GIVEN INSTRUCTION 1: In the thread below, rewrite the paragraph beginning "The project I am working on" as a short bulleted list that keeps its main facts.

SELECTION:
——

In the meantime, what should work for you would be to:

  1. Get the refspec(s) from your remote
  2. Select the branches you want to push.
  3. Add the exact refspec i.e. +refs/heads/master:refs/remotes/origin/heads/master (If you haven't changed the default namespaces, only using +refs/header/master: is also ok). You could also possibly use Git::Raw::Refspec->dst_transform on the refspecs from your remote to get the right-hand side (transformed) value.

Actually, what may even be better is to get the upstream branch associated with the branch you're trying to push, i.e.

my $branch = Git::Raw::Branch->lookup ($repo, 'master', 1);
my $upstream = $branch->upstream();
my $refspec = '+'.join(':', $branch->name(), $upstream->name());
$push->add_refspec($refspec);

Granted, you need to have an upstream associated for this to work (like git branch --set-upstream-to), which can also be done via Git::Raw::Branch->upstream().

Thanks @jacquesg.... It looks like I can set an upstream ref immediately when using Git::Raw::Branch to create a new branch so this will work out for me just fine.

@sedninja Did you come right with this?

Thanks for the followup. I am still trying to work some things out to be honest. I am no longer receiving the error that I'm passing an invalid refspec, but the remote is not receiving the expected content.

The project I am working on pulls a git project from remote A and sets the remote name to updates. A new remote is created for remote B which is named origin. Several other remotes get added later for different purposes, and the package I am building will be responsible for keeping the other remotes in sync with origin, The origin repo may be empty when this particular section of code I am working on gets executed so I may be missing something that needs to happen before I push the ref.

The origin is on a self hosted Gitlab server, and when I push the ref, unpack_ok is successful, but the event that is displayed is:

Test User pushed new branch refs/remotes/origin/master at Test User / test

The link for the "new branch" returns a 404 or 500 response (can't recall at the moment). I would normally expect to see something similar to:

Test User pushed new branch master at Test User / test

I may have just fat fingered something to close this issue. I do not feel the issues I am experiencing are a bug or anything, but any help you might be able to provide will still be greatly appreciated.

The remote side should just see the the branch as refs/heads/master as you're remote branch (non server-side) is tracking the local branch server-side.

——

DATA ENTRIES:

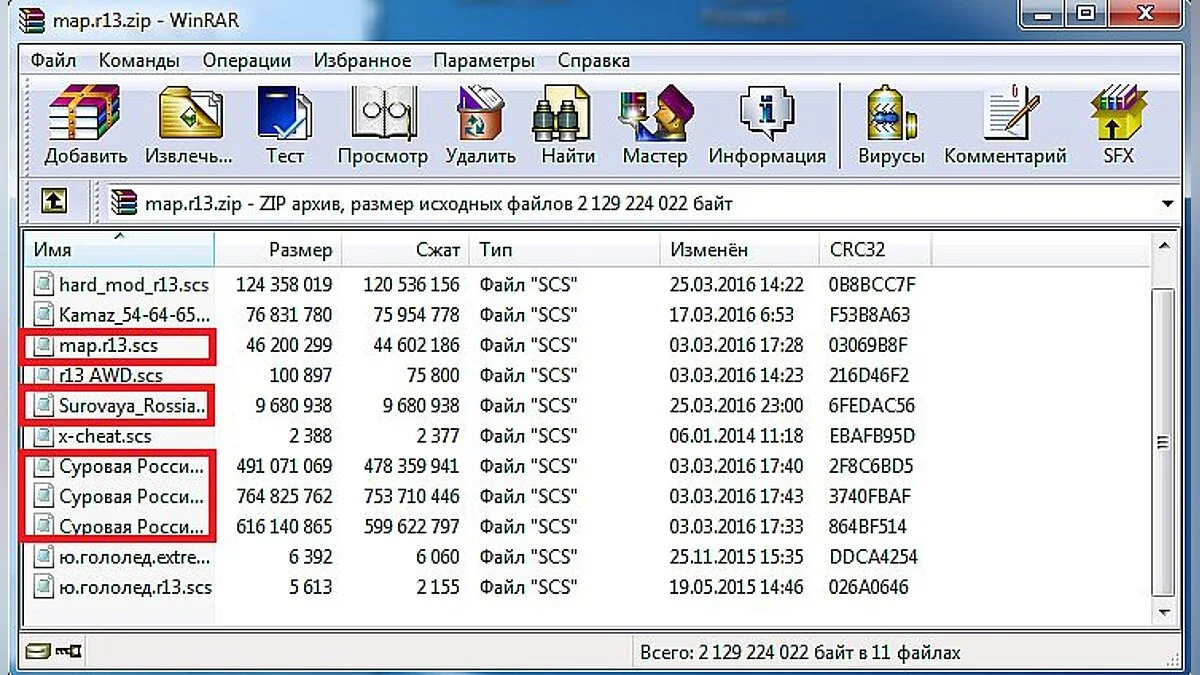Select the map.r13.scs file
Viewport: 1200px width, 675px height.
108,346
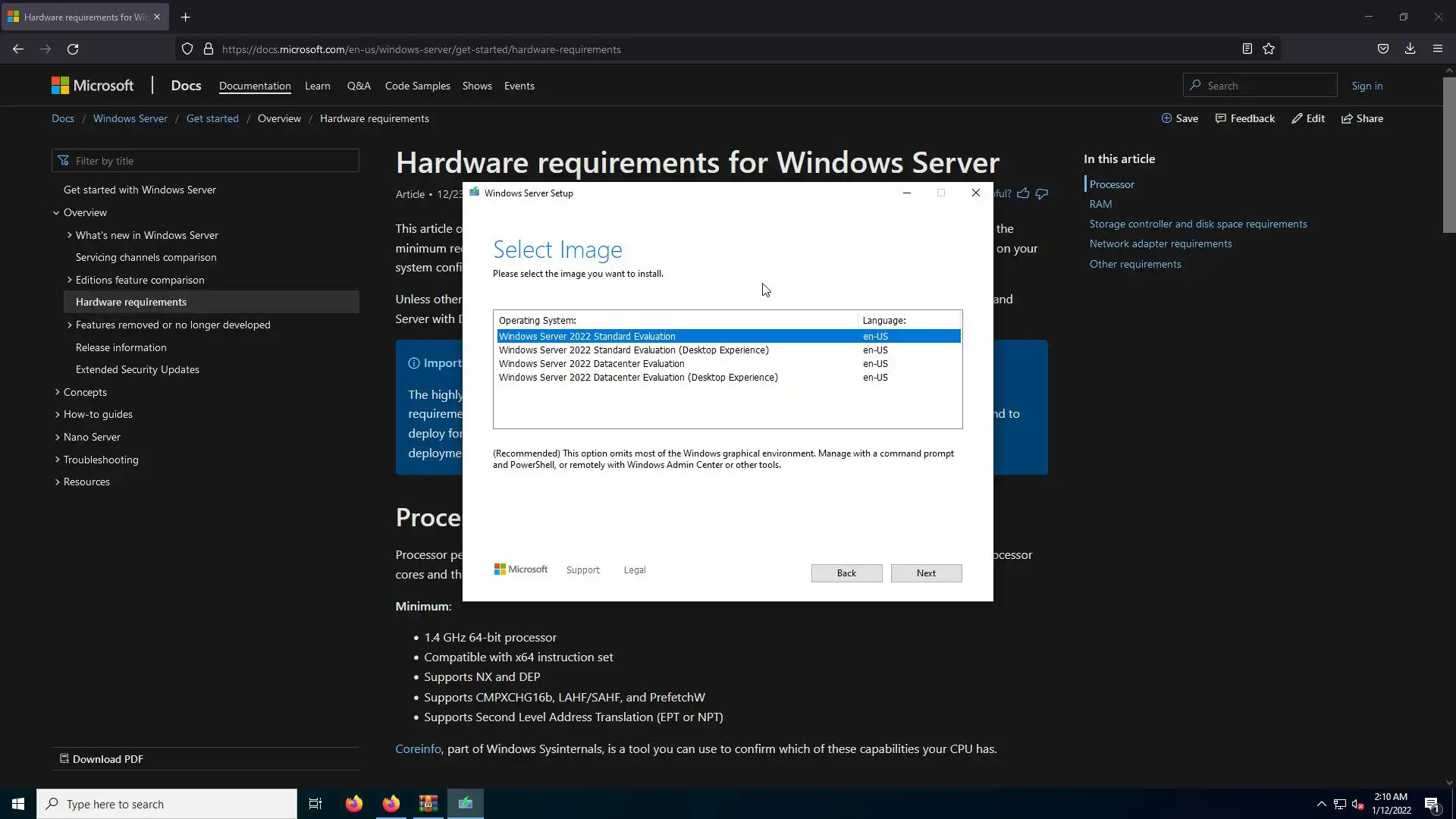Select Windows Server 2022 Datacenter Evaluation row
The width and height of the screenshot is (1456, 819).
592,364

——

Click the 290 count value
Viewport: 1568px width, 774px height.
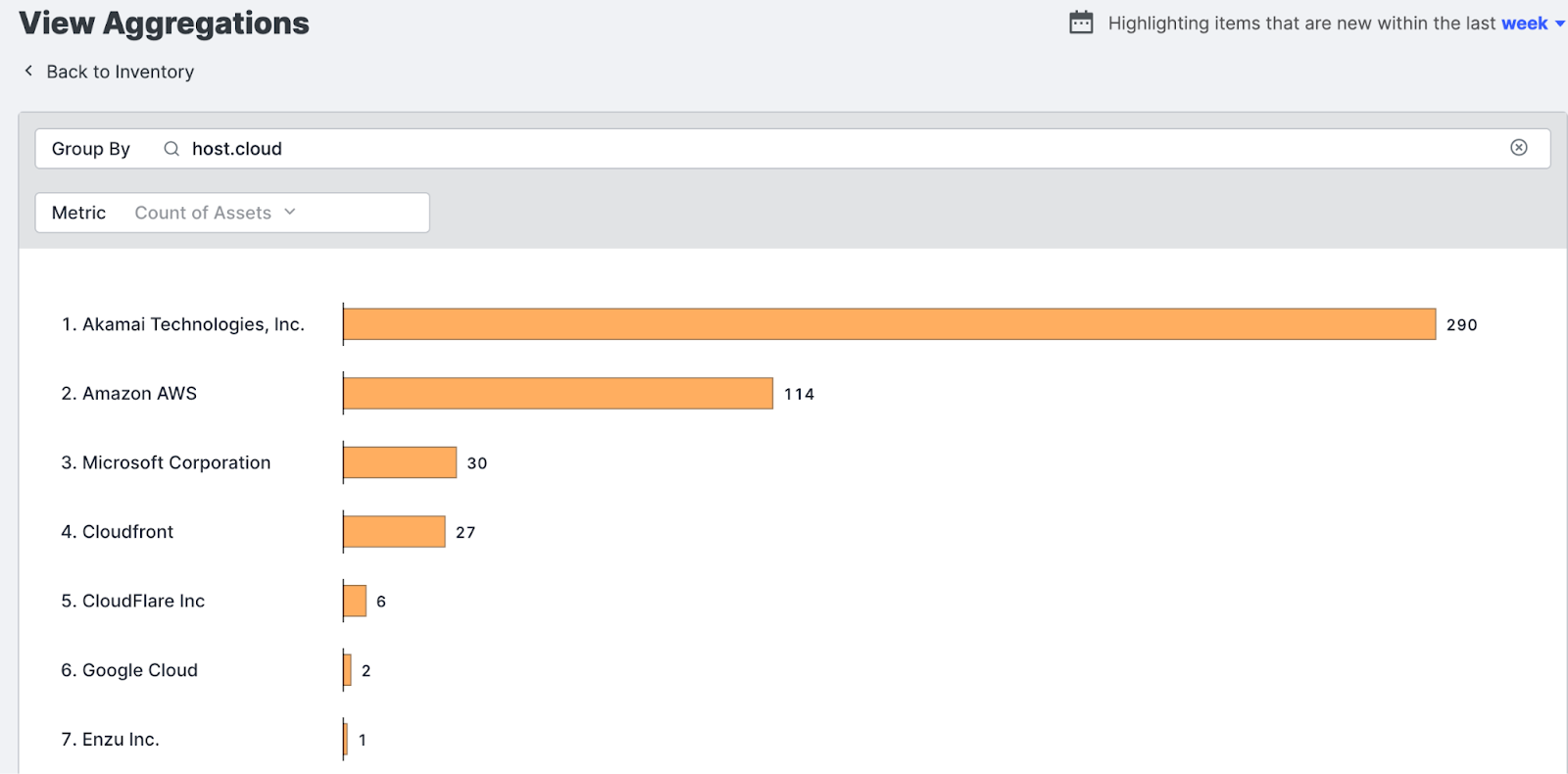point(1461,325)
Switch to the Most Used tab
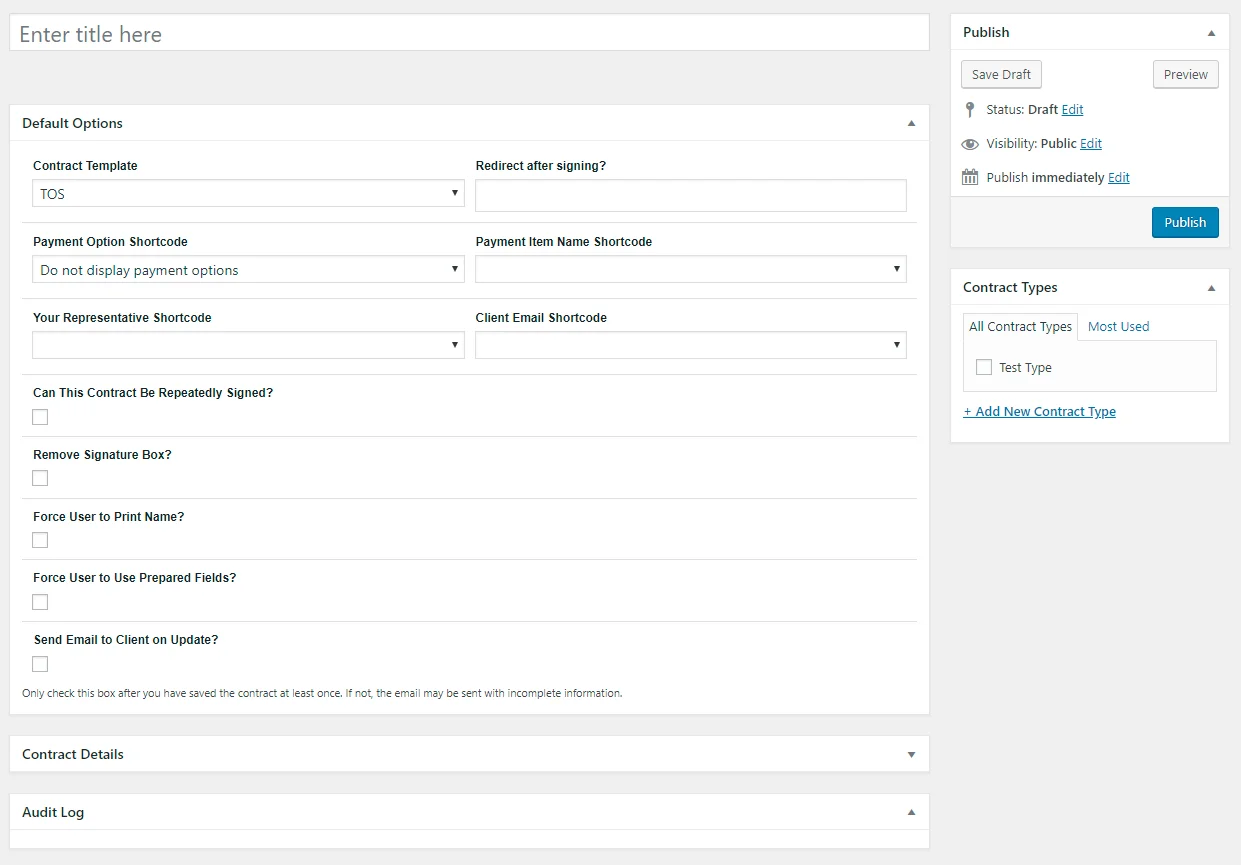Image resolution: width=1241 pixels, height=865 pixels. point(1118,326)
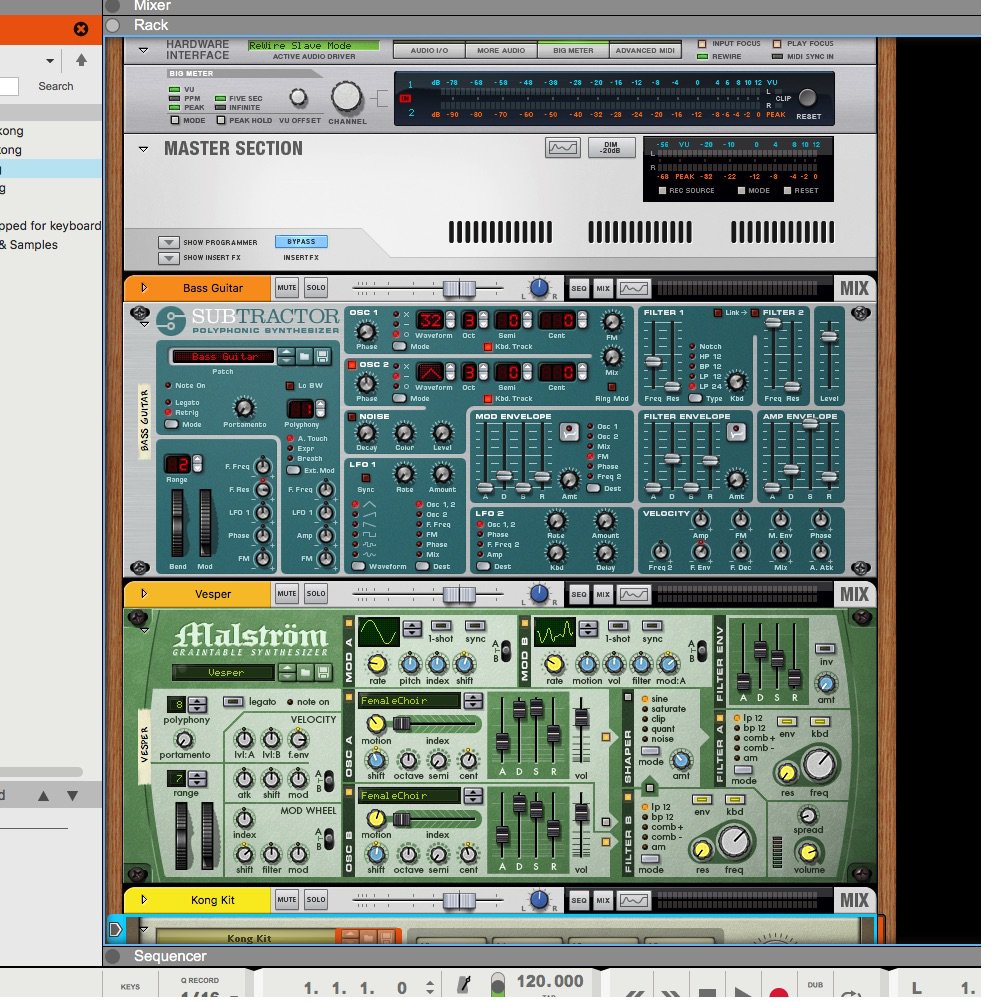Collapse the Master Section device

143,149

——

GIVEN INSTRUCTION 2: Collect every line of the rows above that contains the string "Viewport".

FINAL ANSWER 1:
- The project pulls a git project from remote A and names that remote updates.
- A new remote for remote B is created and named origin.
- Several other remotes are added later for different purposes.
- The package being built will keep those other remotes in sync with origin.
- The origin repo may be empty when this section of code runs, so a step may be missing before the ref is pushed.

FINAL ANSWER 2:
Viewport: 1200px width, 675px height.
Viewport: 1568px width, 774px height.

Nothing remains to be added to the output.